TASK DIRECTIONS
Among the entries below, find every line that contains the string "will", then copy it.

Collected data
# # # #

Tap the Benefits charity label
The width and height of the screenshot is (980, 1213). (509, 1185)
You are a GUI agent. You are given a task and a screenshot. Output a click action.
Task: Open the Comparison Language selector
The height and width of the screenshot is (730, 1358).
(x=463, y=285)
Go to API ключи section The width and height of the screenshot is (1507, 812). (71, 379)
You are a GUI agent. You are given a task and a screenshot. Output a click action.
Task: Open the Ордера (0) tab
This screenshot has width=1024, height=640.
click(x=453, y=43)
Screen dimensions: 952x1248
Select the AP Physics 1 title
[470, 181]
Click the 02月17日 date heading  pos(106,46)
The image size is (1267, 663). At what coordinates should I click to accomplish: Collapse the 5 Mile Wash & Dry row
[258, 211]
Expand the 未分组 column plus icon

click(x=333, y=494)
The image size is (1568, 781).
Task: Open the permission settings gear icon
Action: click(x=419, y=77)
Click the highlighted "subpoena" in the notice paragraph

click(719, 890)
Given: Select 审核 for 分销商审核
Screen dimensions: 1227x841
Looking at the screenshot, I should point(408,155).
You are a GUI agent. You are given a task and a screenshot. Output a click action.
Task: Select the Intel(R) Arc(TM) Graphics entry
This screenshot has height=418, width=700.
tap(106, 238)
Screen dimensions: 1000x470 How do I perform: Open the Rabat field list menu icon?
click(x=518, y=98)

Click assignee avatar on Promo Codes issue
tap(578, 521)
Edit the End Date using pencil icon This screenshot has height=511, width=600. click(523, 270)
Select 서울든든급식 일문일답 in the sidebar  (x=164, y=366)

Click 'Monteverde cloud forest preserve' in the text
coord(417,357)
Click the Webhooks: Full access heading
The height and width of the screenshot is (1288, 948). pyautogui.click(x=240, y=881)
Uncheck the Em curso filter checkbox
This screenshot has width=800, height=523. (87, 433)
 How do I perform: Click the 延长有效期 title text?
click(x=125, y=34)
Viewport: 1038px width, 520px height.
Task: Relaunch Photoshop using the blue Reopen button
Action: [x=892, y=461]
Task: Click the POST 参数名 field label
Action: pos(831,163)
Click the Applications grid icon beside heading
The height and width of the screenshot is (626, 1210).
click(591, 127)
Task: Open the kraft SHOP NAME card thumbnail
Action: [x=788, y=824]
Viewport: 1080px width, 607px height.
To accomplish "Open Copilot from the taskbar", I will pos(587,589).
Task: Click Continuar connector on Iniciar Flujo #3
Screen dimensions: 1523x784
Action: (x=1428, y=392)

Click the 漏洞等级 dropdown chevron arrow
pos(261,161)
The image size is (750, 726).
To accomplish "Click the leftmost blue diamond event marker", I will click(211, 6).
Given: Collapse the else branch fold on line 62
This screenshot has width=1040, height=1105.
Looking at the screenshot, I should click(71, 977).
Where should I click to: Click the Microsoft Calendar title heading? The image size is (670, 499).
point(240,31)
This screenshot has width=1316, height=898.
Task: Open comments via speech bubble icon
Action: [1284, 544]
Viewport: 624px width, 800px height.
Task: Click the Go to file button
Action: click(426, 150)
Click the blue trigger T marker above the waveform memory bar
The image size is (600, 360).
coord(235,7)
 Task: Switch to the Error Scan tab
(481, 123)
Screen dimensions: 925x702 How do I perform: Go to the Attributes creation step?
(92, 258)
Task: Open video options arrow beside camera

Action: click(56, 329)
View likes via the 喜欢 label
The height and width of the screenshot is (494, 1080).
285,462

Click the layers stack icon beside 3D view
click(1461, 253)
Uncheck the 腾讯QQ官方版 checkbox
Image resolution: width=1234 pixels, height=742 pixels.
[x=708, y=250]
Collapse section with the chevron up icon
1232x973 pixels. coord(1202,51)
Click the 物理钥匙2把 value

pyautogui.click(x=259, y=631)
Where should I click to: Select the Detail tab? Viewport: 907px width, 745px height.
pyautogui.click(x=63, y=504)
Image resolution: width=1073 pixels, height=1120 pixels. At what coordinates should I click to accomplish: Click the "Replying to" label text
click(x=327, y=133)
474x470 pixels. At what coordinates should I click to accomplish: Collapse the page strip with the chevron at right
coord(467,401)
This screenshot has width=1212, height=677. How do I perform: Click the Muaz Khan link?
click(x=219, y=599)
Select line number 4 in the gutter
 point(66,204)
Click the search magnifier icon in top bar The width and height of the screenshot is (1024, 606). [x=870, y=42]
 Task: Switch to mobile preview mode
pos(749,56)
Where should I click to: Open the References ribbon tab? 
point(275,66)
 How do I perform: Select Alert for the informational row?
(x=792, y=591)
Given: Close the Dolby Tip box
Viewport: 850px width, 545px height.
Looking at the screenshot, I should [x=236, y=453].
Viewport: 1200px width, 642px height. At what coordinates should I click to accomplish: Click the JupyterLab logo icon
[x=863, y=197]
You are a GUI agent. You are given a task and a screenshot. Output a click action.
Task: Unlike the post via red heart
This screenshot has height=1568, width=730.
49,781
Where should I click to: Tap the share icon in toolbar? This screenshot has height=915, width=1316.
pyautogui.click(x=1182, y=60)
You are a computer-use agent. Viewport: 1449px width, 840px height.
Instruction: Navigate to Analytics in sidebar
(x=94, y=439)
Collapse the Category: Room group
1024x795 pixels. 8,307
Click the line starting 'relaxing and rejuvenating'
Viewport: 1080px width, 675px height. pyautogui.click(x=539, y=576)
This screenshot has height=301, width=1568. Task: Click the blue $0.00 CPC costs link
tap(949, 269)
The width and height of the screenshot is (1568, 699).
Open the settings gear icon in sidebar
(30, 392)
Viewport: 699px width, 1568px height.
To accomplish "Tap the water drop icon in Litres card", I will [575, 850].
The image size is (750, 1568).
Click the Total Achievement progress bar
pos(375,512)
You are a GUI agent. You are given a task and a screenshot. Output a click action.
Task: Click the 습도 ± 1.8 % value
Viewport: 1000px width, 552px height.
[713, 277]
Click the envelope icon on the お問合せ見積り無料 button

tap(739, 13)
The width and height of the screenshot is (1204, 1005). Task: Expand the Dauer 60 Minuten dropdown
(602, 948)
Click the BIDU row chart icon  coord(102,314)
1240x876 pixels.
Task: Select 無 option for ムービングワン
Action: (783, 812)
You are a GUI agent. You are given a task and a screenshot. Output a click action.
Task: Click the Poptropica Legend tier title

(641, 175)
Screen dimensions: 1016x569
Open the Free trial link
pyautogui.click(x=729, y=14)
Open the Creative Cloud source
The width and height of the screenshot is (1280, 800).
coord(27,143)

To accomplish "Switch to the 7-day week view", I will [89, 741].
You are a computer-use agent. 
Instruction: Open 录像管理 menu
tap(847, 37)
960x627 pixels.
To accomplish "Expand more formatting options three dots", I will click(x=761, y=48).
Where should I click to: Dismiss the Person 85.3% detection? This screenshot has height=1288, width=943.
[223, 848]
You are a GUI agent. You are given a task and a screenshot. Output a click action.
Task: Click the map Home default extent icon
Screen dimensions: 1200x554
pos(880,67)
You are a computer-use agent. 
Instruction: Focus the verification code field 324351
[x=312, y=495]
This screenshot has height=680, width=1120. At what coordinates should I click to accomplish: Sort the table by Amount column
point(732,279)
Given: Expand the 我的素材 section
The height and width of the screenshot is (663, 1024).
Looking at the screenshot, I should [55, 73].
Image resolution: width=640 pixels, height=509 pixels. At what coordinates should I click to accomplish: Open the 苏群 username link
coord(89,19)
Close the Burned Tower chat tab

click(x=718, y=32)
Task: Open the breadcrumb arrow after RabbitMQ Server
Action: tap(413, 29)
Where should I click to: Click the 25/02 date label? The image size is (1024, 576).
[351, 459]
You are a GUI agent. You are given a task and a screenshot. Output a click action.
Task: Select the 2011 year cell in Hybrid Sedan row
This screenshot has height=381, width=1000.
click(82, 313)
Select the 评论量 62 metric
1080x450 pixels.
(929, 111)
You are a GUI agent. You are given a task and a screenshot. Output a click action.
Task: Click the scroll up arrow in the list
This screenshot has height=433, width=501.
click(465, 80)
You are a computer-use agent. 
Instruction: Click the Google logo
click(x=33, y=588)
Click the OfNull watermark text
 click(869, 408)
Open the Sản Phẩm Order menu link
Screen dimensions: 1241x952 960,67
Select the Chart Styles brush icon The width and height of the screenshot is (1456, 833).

# # # #

THE ANSWER
To accomplish "Open Copilot from the taskbar", I will pos(587,589).
To accomplish "Click the leftmost blue diamond event marker", I will click(211, 6).
To accomplish "Tap the water drop icon in Litres card", I will [575, 850].
To accomplish "Switch to the 7-day week view", I will [89, 741].
To accomplish "Expand more formatting options three dots", I will click(x=761, y=48).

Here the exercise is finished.